Extracted data entries
☆ ☆ ☆ ☆
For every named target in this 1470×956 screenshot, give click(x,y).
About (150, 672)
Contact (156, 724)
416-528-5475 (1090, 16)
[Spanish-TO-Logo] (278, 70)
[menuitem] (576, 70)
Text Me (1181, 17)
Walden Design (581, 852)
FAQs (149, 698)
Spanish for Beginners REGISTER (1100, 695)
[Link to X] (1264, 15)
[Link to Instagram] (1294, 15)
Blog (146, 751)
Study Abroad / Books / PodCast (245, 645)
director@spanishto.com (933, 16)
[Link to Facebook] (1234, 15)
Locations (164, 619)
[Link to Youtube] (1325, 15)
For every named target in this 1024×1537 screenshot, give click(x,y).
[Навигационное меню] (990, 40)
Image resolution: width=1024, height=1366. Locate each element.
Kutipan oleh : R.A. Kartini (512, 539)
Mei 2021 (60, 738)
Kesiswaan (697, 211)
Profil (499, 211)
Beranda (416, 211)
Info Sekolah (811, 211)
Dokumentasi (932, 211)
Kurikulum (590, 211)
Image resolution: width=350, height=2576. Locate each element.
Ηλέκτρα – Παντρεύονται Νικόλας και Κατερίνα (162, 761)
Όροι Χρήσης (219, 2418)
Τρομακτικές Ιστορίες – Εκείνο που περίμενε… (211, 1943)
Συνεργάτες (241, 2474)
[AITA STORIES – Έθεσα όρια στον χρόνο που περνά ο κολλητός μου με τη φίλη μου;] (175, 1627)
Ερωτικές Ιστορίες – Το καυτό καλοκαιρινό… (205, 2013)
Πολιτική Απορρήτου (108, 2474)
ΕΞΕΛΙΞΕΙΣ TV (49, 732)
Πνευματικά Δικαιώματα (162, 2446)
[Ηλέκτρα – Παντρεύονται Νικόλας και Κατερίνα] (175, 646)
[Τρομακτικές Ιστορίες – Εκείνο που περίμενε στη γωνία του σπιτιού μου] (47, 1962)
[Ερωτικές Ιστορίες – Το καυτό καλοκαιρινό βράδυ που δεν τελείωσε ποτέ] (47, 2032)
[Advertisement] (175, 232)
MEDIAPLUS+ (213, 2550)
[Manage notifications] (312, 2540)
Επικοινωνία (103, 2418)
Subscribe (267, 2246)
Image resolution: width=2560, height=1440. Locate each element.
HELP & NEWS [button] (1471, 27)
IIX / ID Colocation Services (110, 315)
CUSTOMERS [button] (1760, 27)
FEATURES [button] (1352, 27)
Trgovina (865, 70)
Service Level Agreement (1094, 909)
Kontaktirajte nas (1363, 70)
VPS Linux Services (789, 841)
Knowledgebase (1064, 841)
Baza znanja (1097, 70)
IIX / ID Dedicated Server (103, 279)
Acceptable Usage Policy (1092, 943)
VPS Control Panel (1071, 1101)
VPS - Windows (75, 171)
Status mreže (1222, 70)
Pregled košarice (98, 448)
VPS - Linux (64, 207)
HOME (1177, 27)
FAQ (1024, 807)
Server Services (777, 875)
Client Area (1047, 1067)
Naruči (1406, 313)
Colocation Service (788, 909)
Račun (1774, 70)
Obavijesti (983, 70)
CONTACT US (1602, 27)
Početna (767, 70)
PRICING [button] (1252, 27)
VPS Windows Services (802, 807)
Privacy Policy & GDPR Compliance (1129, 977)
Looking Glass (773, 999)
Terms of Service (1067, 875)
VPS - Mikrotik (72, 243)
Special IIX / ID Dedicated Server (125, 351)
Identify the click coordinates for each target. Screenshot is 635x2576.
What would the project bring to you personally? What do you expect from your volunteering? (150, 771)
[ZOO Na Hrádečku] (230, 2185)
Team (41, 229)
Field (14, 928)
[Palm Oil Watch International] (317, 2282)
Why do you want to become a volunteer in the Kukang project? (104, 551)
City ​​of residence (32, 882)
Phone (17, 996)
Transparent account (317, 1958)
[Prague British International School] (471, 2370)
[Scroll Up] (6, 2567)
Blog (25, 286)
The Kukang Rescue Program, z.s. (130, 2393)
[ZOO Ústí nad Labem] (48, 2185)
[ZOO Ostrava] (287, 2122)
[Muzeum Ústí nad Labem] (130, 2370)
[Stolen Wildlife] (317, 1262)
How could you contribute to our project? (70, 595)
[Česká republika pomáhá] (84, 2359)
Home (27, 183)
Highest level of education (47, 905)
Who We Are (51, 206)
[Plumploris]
☆ ☆ ☆ ☆
*Problem requirements*:
Every line of the entries that includes "καλοκαιρινο" must be copied into the answer.

*Answer area*:
Ερωτικές Ιστορίες – Το καυτό καλοκαιρινό… (205, 2013)
[Ερωτικές Ιστορίες – Το καυτό καλοκαιρινό βράδυ που δεν τελείωσε ποτέ] (47, 2032)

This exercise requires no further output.